Commitment to Sustainability
MacDonald-Miller signs the MEP 2040 Challenge in latest environmental sustainability effort.
The passion MacDonald-Miller has about mechanical systems has always been part of the company’s holistic approach to serving its customers throughout the Pacific Northwest. Ben Gezon, engineering principal for MacDonald-Miller, said signing the commitment reflects the company’s existing priorities. “We are setting up systems to achieve these recognized, measurable, and attainable goals. It helps us organize our efforts that are already aligned with the community.”
By adopting the MEP 2040 commitment, MacDonald-Miller confirms that it will:
- Establish a company plan to reduce and measure operational and embodied carbon across Mechanical, Electrical and Plumbing (MEP) systems on all projects, targeting zero carbon emissions by 2040.
- Request low-global warming potential refrigerants when designing systems to reduce or eliminate greenhouse gas emission from refrigerants.
- Request Environmental Product Declarations in project specifications for MEP system components.
- Participate in forums to share lessons learned and contribute to the growing body of knowledge.

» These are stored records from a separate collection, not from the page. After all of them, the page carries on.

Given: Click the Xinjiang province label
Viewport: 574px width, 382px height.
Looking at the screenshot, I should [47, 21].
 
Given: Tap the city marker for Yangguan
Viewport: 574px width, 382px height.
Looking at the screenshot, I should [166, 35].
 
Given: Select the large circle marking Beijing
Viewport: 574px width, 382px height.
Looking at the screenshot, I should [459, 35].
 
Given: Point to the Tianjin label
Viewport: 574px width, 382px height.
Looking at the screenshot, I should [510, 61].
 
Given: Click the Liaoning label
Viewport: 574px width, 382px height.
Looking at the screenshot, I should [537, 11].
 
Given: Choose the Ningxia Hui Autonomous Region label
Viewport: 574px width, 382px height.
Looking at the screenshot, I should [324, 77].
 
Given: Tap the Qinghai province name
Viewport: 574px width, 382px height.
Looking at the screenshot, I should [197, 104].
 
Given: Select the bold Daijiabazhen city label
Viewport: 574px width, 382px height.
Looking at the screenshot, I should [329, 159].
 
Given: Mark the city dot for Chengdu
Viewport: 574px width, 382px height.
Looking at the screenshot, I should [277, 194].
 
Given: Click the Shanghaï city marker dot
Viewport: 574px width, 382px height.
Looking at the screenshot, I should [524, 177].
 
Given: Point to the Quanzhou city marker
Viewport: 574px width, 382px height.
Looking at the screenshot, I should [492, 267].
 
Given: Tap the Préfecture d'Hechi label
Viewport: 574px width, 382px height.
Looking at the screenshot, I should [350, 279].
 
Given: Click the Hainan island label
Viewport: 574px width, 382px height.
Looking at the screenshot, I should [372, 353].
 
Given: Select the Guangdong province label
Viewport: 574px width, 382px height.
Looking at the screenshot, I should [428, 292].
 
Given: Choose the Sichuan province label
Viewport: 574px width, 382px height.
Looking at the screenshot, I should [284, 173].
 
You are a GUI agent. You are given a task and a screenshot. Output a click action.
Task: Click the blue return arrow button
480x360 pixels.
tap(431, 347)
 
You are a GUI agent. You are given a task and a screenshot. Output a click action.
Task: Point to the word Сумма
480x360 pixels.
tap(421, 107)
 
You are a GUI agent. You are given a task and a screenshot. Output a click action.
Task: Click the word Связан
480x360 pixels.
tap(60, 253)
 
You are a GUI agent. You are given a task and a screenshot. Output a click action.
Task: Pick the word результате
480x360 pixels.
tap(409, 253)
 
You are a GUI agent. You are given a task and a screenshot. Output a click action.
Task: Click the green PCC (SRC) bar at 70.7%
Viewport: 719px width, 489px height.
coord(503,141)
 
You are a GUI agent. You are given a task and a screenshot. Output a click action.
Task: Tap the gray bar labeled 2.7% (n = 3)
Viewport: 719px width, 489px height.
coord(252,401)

“Our commitment to leading the industry starts with our vision to demonstrate that every project has a path to a carbon neutral outcome,” says Reagan J. Perry, MacDonald-Miller’s president of construction.
Perry said the company’s role is to show clients what is possible, how they can afford to create sustainable systems, and demonstrate the return on investment they will achieve. MacDonald-Miller employs a team of world-class engineers who design creative energy-saving solutions for clients. “Engineering isn’t something we do just to facilitate construction; it casts the vision for every project,” he said.
MacDonald-Miller is working on several major sustainability projects for clients in the Pacific Northwest, including Microsoft’s carbon-free energy center on the nearly completed campus expansion. MacDonald-Miller helped design and install the thermal energy center system that provides heating and cooling for 18 buildings by using 875 geothermal wells drilled 550 feet into the ground and utilizes the constant temperatures below the Earth’s surface to heat and cool the buildings. The 100% electric system incorporates heat pumps, chillers, thermal energy storage and 220 miles of pipe running throughout the campus in Redmond, Wash.
Another impactful project is the ongoing design of a district energy system at the Providence-Swedish Medical Center First Hill campus in Seattle. This district energy system is designed to share energy between the hospital and nearby buildings that need more heating or cooling. By using ambient piping loops piped between buildings near its hospital, the hospital can reduce wasted energy by capturing waste heat and using it to supplement its facilities without consuming additional energy or emitting waste heat into the environment. Hospitals are the second largest consumers of energy and healthcare contributes nearly 10% of its greenhouse gases through solid particle emissions. This project contributes to Providence-Swedish’s ongoing carbon neutrality efforts. This is an efficient way to conserve energy and use all the heat being paid for, versus wasting heat into the atmosphere (which is an important effort to combat the climate crisis).
MacDonald-Miller’s Washington technology clients aren’t the only ones tackling large net-zero carbon goals. Lewis & Clark College in Portland, Ore., is exploring a geo-well and other heat pump options on its existing buildings and potential underground ambient loops to serve an energy district similar to what Microsoft is doing to make its campus carbon neutral by 2040.